Identifying The Sources
Cohan said there should be a way for regulatory bodies like the SEC and the CFTC to see which accounts are responsible for the large, suspiciously timed trades.
“I don’t think it’s hard for the regulators, the SEC, the CFTC even the CME, to find out who has made these trades and if there’s anything to it. I was just reporting observations that people who trade these e-minis have been making to me over the last four or five months,” he said.
Experienced traders have been noticing large, suspiciously timed and apparently extremely profitable trades, Cohan said.
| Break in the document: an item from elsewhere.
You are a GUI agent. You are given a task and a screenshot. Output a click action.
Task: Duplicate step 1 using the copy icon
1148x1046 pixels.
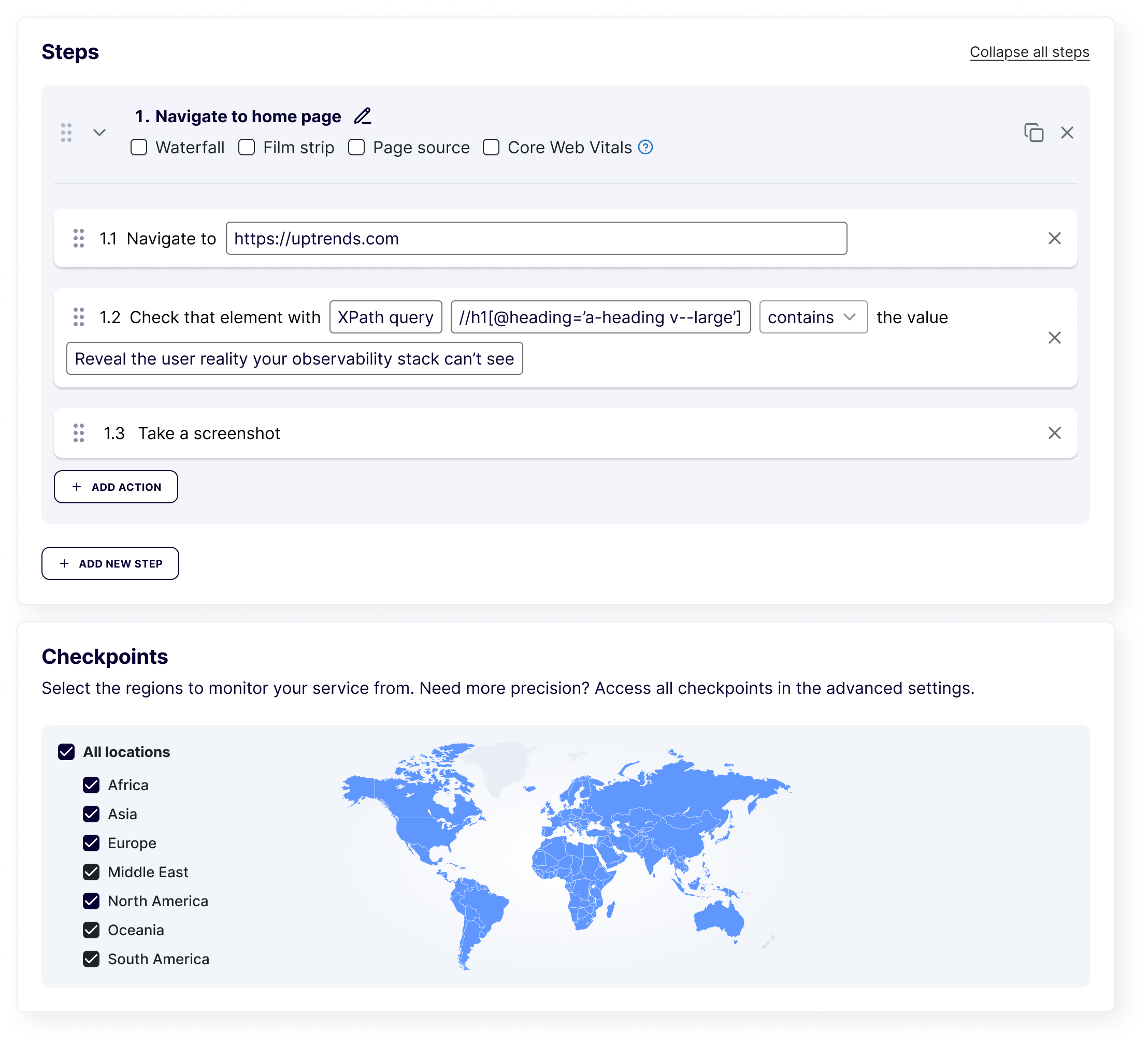(1035, 132)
He said he doesn’t understand why regulators aren’t taking the same approach to this activity that they would take to similar suspicious trading activity ahead of a major corporate event, such as a merger announcement.
"They should be looking at this exactly as they would as if it were a merger announced and there was unusual trading activity in front of the merger. This should not be hard for the regulators if they are doing their job and if they are not totally in the pocket of Donald Trump."
It's easy to write off these types of potential insider trades as not particularly harmful to the market or its participants, but traders should understand that every trade has two sides and someone always gets hurt. Insider trading is a serious crime with a maximum criminal penalty of 20 years in prison.